The same happened to former CNN host Rick Sanchez, whose comments about “Daily Show” host Jon Stewart and his Jewish heritage seemed to some media commentators to insinuate that Jews controlled CNN and other networks.
Sanchez also described his experience as an Hispanic person in the news media:“…they see a guy automatically who belongs in the second tier and not the top tier… White folks usually don’t see it, but we do, those of us who are minorities.”
Sanchez was promptly released by CNN.
How would Williams’ comments have been taken were they referring to another group not villainized by the media? Almost immediately upon finding himself unemployed, Fox News offered their long-time contributor a $2 million contract.
Thomas and Sanchez, on the other hand, ended their careers ignominiously—although Thomas’ end was partly due to sheer longevity, Sanchez has yet to find work.
Instead, Williams has found himself much richer than he likely ever would have been working for NPR and something of a martyr to a purported “left-wing agenda” by NPR—indeed, there is no shortage of support for Williams by various media correspondents.
Unwittingly, NPR played into Fox News’ hands, and in doing so, risks losing federal funding support for itself and its 797 national affiliates thanks to the clamoring of conservative pundits and Republican congressional representatives.
While federal funding makes up only two percent of NPR’s $164 million revenue, its members stations rely on federal support for up to ten percent and more—the loss of those funds could prove fatal to some of public radio’s smaller affiliates nationwide.
And while we feel that Williams’ comments were insensitive, in violation of NPR’s standards (and thus worthy of termination) and, worst of all, help contribute to the climate of fear and distrust of Muslims and Muslim-Americans, we recognize that Williams was not explicitly fomenting hatred or inciting violence, but rather voicing a concern that no doubt many Americans share.
But airing out irrational biases on a network known for exploiting those same biases and fears to pander to its base is journalistically irresponsible.
When Don Imus made racially insensitive comments about Duke University’s women’s basketball team in 2007, Reverend Al Sharpton called for an open discussion of race, with all sides taking part.
The same call for an honest dialogue on racial relations in America was made by then-presidential candidate Obama in the 2008 election during an impassioned speech that helped cement his reputation as a skilled orator.
After he was elected, President Obama called for the same after Harvard professor Henry Louis Gates was arrested outside his own home.
We’re still waiting for this conversation to happen. Juan Williams’ comments might have been a real opportunity to explore the issues of race beyond black and white, as well as religion and the meaning of religious identity in America.
When a public figure makes statements of this nature in a public setting, the public has the right to engage the issue at hand openly, and the media, as servants of the public, are supposed to facilitate such dialogue.
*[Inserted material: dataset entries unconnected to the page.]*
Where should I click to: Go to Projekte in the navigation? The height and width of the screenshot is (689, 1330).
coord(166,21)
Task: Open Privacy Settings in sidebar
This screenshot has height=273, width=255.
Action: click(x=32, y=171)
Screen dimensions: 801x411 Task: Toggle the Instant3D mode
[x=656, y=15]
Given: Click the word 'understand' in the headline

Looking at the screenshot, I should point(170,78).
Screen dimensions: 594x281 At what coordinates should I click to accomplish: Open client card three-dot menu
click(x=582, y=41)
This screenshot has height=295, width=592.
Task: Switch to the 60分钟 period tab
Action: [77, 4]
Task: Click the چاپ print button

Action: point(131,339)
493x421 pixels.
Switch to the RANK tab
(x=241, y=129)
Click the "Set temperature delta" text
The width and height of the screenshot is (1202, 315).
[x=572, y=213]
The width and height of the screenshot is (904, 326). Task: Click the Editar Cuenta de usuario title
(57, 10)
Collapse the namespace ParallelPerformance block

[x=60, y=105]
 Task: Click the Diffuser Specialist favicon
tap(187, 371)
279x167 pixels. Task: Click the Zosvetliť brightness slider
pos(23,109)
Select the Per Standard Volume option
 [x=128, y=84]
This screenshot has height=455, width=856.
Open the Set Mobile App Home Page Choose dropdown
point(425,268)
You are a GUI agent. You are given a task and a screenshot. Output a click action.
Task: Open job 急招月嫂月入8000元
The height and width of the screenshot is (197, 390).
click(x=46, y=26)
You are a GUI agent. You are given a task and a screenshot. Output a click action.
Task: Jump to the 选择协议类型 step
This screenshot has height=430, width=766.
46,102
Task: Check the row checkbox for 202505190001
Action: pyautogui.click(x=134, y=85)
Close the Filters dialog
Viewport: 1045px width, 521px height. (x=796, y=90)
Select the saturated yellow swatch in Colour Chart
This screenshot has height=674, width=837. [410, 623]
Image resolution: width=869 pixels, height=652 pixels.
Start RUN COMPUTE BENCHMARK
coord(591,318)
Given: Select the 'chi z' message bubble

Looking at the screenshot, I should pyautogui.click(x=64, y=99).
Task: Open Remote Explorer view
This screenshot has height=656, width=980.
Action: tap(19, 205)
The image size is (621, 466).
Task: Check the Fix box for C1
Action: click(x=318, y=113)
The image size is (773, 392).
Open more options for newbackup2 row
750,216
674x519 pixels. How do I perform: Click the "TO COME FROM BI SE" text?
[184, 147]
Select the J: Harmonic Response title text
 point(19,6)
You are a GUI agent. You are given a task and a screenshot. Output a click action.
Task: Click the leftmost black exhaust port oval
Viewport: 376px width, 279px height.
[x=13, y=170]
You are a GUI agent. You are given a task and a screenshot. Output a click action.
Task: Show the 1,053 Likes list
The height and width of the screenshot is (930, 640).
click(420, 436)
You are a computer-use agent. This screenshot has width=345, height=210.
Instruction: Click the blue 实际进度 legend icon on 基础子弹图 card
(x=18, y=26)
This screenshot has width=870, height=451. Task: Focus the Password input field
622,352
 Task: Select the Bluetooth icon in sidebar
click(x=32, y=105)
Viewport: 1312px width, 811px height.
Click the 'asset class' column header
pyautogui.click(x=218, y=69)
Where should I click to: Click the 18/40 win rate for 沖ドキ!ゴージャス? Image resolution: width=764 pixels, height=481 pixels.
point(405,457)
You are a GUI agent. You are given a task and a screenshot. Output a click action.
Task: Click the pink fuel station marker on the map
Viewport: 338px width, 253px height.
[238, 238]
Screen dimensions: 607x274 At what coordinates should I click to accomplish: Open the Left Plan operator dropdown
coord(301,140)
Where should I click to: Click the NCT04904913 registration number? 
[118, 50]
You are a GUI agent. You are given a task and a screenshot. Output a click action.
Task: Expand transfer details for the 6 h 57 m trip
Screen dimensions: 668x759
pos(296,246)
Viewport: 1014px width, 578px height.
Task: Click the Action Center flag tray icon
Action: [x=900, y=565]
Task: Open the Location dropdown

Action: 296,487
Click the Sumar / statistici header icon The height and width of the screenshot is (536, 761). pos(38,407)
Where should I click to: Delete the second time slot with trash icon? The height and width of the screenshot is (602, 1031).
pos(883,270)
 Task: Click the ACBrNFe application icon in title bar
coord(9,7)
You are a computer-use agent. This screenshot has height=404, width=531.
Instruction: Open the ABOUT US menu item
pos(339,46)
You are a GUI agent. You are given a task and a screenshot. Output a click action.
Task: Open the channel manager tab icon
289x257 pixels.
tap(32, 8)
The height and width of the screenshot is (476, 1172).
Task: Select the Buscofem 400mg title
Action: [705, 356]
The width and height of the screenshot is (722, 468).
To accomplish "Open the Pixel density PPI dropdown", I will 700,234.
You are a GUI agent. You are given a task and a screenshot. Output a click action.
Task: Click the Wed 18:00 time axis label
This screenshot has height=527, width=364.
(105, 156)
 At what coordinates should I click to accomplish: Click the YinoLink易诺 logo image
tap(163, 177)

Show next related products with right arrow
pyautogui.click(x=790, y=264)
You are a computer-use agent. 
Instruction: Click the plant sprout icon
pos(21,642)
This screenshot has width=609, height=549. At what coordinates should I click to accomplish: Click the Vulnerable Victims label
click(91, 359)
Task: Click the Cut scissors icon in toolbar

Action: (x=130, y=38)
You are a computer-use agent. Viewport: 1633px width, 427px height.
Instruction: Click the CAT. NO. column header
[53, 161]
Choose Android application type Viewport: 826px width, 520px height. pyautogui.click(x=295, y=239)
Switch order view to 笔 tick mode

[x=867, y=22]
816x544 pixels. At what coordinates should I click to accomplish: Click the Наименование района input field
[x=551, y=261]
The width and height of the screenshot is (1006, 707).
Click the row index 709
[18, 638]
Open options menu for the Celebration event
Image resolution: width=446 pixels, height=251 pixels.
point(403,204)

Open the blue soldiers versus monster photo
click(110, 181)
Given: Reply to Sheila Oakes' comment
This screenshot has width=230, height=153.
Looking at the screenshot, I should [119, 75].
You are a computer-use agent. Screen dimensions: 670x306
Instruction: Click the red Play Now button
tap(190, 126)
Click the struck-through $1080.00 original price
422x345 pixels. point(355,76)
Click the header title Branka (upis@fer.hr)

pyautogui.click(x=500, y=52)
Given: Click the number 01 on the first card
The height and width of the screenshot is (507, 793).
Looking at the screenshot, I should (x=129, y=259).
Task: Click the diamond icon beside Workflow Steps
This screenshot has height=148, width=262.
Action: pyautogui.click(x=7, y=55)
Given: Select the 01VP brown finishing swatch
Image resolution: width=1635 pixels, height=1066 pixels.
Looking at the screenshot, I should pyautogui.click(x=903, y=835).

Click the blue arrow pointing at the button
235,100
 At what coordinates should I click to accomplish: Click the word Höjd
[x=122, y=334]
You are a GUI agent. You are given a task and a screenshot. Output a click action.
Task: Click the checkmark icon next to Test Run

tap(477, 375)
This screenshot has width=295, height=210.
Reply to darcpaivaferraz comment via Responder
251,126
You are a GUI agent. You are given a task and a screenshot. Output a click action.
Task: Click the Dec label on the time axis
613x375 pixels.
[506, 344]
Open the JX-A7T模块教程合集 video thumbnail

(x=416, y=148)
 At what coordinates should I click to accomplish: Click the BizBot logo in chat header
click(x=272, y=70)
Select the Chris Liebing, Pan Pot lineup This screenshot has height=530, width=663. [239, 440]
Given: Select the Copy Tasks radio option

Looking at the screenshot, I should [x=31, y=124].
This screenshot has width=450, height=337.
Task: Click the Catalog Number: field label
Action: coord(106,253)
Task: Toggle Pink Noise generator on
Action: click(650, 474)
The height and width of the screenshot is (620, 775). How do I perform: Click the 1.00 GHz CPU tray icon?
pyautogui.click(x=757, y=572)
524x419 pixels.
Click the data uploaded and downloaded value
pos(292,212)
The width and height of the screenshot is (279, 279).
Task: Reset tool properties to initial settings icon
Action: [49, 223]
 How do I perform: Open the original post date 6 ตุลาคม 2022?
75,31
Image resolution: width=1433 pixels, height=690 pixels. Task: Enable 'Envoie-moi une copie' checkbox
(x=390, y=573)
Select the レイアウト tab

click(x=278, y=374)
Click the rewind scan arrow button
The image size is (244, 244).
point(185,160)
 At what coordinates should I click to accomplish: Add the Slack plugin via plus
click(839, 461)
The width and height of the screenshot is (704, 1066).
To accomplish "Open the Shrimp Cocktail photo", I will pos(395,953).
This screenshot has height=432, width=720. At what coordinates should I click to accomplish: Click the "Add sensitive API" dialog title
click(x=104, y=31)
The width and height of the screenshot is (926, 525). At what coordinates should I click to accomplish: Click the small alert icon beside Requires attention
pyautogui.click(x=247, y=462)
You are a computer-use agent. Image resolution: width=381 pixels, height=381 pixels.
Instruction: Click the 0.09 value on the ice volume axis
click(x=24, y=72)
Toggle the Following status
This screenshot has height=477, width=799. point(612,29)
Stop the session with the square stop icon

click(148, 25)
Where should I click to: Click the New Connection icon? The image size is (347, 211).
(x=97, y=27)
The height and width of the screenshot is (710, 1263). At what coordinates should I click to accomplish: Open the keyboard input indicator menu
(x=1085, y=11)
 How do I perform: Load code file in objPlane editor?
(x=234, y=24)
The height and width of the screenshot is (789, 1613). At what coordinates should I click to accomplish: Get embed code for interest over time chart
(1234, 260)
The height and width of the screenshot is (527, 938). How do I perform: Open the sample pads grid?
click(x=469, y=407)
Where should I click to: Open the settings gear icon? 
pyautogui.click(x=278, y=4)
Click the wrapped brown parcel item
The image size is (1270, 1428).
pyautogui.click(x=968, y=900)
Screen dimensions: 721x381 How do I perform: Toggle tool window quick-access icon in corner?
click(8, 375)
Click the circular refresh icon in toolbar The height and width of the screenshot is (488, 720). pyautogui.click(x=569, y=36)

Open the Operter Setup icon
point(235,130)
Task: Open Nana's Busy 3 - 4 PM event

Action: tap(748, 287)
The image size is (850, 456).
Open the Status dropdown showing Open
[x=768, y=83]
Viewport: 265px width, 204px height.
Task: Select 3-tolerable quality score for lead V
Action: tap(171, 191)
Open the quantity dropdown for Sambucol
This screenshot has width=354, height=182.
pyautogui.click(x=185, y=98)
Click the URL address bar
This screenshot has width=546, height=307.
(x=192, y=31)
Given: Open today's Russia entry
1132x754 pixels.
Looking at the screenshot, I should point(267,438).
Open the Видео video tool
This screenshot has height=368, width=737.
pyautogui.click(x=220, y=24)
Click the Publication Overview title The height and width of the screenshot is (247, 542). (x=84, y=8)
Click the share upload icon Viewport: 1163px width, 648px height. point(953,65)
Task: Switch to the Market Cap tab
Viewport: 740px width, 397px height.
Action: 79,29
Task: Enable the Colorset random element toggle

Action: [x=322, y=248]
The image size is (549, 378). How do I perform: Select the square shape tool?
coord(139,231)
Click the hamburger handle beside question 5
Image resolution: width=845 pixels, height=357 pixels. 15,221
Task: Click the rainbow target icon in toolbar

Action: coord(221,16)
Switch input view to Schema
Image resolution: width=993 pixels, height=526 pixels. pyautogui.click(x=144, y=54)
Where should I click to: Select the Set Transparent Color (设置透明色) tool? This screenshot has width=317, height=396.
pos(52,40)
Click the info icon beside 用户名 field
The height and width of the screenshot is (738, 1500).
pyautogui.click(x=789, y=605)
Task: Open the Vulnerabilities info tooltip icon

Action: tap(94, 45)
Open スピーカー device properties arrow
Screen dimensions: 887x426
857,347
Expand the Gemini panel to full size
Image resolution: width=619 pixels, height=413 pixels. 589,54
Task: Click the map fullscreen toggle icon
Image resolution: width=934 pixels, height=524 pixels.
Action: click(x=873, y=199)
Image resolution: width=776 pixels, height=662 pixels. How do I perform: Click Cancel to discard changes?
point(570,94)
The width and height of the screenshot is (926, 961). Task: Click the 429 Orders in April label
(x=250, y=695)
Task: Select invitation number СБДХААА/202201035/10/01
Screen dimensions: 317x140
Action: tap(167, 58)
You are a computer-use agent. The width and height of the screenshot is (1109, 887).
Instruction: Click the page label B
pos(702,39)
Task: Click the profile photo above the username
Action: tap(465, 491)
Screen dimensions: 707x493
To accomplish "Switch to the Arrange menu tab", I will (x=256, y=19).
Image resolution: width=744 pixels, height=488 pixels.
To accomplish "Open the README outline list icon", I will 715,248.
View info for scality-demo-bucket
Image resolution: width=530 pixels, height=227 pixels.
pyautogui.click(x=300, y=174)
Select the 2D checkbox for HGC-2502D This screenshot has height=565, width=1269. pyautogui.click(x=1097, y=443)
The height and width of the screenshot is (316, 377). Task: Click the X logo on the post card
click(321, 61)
That in mind, we’ve seen one journalist lose his job for violating the ethics of his profession, only to gain a much more lucrative one where he’ll be paid for providing opinion, while his former employer—voted by Americans as the nation’s most trustworthy news source in a 2005 Harris poll—tries to salvage its reputation and combat ludicrous allegations of bias from a rival that deals primarily in opinion and, well, bias.
The media don’t get much more meta-referential than that.
And through it all, only we as the public stand to lose.